It was resolved from our side IIRC as being a problem in the
application with the JIT and
otherwise a feature request (better unwind API for this use case,
allowing a failure mode).
Richard.
> Qing
> >
> >>> the issue is the unwind register API does
> >>> not allow for failures but I also think calling abort() is bad.
> >>
> >> Okay, I see.
> >>
> >>>
> >>> Are you calling this from a JIT context or so?
> >>
> >> I will ask the bug submitter on this to make sure.
> >>
> >>> We're assuming that at program
> >>> start malloc() will not fail.
> >>
> >> So, the routine __register_frame is only called at the _start_ of a program?
> >>>
> >>> The proper solution is probably to add an alternate ABI which has a way to fail
> >>> during registration.
> >>
> >> Any suggestion on this (or any other routine I can refer to?)
> >>
> >>
> >> Thanks a lot for the help.
> >>
> >> Qing
> >>>
> >>> Richard.
> >>>
> >>>> thanks.
> >>>>
> >>>> Qing
> >>>>
> >>>>
> >>>> =======================
> >>>>
> >>>> Fix two issues in libgcc/unwind-dw2-fde.c:
> >>>>
> >>>> A. The returned value of call to malloc is not checked against NULL.

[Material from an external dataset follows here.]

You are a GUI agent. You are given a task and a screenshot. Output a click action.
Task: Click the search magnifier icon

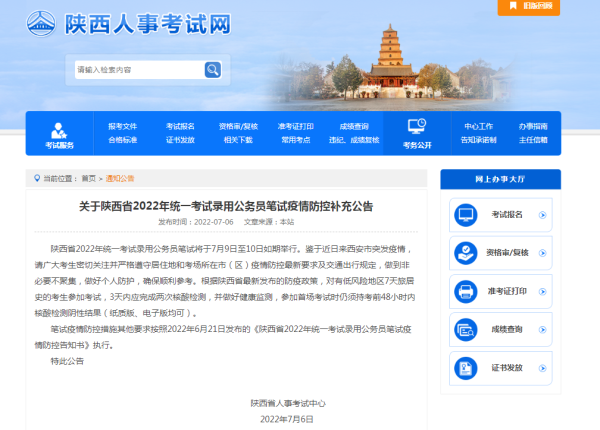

> >>>> This might cause unpredicted behavior during stack unwinding.
> >>>>
> >>>> B. Check for null begin parameter (as well as pointer to null) in
> >>>> __register_frame_info_table_bases and __register_frame_table.
> >>>>
> >>>> libgcc/ChangeLog:
> >>>>
> >>>> * unwind-dw2-fde.c (__register_frame): Check the return value of call
> >>>> to malloc.
> >>>> (__register_frame_info_table_bases): Check for null begin parameter.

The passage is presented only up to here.